#### DATA RECORDS:
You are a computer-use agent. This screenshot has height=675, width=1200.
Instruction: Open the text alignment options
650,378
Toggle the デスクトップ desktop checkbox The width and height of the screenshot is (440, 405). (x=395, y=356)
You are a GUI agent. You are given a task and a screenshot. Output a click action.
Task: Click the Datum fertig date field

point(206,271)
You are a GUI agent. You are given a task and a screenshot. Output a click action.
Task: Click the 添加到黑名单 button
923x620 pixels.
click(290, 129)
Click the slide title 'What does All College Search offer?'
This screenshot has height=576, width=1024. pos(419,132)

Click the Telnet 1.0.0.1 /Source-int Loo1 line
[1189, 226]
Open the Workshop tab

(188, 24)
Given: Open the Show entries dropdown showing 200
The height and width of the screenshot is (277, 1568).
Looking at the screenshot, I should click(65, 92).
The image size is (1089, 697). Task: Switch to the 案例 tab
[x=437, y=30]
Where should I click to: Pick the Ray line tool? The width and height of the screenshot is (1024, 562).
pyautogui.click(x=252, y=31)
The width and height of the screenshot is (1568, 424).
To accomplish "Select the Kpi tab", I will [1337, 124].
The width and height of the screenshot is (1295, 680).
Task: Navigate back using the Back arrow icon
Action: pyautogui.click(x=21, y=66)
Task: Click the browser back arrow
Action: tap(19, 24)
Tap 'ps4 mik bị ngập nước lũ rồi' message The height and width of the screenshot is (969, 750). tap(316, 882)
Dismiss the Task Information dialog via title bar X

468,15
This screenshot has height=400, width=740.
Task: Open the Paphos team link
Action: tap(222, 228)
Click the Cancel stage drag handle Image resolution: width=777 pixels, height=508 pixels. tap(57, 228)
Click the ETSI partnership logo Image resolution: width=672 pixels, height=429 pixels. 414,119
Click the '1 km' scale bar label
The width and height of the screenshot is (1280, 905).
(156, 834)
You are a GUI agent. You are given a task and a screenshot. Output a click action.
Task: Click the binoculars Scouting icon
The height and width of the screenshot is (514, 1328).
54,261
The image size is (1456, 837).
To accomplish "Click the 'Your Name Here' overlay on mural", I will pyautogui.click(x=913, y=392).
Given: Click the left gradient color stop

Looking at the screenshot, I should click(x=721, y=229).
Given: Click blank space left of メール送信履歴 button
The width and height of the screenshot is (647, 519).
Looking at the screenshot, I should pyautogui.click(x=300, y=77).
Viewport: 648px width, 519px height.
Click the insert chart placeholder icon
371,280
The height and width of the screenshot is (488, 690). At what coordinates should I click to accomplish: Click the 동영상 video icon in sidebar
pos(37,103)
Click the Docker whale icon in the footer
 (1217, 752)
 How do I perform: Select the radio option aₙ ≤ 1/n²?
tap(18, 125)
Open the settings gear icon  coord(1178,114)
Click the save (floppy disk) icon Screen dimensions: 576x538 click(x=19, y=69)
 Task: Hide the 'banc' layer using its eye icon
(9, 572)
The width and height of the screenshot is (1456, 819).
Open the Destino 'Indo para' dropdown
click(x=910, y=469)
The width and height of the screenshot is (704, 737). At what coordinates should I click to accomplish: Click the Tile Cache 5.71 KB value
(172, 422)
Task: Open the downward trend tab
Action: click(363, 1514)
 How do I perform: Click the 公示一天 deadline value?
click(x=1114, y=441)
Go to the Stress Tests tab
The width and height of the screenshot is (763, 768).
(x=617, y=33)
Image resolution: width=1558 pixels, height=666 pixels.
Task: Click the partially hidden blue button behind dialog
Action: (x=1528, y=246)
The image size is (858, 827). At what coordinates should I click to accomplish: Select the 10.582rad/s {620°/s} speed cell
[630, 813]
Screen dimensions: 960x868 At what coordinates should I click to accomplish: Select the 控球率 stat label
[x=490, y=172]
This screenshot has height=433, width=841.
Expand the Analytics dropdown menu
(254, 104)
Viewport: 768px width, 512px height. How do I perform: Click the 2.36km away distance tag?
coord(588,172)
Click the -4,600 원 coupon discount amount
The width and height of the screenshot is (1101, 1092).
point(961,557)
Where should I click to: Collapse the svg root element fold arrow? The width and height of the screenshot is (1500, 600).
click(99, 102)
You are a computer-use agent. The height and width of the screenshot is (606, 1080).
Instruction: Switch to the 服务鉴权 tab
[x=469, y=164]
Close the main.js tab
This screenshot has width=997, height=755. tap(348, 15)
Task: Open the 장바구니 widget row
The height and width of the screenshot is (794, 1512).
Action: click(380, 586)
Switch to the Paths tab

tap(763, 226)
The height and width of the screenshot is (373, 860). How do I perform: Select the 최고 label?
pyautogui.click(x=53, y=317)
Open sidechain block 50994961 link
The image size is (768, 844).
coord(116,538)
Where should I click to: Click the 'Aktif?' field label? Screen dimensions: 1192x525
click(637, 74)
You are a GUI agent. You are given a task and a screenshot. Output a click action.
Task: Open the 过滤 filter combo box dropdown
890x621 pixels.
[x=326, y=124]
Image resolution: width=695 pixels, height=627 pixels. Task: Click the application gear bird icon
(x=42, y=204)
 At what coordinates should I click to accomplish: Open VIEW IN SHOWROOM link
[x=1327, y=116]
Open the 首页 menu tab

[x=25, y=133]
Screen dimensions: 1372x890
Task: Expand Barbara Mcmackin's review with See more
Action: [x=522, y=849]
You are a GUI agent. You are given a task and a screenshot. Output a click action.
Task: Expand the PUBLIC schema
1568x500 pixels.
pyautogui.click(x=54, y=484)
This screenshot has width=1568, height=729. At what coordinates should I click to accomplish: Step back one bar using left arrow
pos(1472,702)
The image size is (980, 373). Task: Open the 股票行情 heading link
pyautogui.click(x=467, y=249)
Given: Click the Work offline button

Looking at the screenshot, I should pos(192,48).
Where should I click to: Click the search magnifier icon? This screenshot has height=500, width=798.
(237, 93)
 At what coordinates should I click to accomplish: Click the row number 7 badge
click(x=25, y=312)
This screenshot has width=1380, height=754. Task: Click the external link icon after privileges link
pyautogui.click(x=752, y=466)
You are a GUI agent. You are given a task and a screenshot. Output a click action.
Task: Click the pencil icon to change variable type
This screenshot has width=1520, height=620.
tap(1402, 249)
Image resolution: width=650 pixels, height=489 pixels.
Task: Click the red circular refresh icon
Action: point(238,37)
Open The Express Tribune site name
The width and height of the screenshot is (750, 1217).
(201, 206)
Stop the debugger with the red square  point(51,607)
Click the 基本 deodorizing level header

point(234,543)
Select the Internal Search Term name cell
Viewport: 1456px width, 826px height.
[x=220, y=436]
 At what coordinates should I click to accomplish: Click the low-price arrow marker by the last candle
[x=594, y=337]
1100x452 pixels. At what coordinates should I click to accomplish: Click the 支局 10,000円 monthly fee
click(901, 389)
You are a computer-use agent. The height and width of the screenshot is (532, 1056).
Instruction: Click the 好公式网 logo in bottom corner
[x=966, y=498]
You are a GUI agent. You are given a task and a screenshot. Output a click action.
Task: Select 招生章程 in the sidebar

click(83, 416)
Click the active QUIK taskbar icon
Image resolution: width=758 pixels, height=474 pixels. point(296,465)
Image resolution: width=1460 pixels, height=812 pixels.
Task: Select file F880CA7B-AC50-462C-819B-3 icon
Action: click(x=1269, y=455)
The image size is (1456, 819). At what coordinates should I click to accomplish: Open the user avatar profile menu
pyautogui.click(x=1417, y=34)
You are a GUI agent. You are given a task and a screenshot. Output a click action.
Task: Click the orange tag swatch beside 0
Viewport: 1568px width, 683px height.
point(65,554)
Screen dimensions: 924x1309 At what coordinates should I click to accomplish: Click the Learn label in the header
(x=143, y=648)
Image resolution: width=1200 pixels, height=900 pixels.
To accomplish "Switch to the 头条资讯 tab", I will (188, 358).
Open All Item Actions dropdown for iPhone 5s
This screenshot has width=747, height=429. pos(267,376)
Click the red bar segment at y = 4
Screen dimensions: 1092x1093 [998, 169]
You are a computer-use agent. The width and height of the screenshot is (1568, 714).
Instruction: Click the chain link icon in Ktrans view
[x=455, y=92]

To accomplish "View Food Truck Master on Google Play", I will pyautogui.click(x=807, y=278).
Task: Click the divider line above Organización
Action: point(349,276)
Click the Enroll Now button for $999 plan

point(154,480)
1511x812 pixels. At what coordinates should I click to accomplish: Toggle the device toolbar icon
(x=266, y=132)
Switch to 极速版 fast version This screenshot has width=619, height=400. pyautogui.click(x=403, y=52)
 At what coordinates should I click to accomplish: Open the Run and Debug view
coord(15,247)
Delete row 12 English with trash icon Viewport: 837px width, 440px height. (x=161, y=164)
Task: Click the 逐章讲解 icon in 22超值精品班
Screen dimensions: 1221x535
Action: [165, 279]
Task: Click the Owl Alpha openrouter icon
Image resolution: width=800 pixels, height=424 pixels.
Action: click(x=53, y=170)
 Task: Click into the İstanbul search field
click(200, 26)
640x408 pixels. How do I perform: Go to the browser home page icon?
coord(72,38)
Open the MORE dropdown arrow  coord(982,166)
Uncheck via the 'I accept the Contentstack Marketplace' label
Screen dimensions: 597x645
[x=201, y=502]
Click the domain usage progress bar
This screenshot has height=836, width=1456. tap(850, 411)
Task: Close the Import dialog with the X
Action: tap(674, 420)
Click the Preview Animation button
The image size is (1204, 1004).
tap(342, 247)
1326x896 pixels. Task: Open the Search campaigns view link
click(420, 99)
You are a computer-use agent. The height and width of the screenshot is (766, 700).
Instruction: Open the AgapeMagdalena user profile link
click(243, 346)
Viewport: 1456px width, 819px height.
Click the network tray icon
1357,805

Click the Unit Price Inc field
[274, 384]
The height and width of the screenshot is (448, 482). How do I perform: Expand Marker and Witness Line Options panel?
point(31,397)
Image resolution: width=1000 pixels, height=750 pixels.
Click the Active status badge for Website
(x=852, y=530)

#### DO THIS:
Repeat the lines of the records above verbatim, starting at the line that contains "The width and height of the screenshot is (1456, 819)." and ending at the line that contains "click(x=910, y=469)", both included.

#### CORRECT RESULT:
The width and height of the screenshot is (1456, 819).
Open the Destino 'Indo para' dropdown
click(x=910, y=469)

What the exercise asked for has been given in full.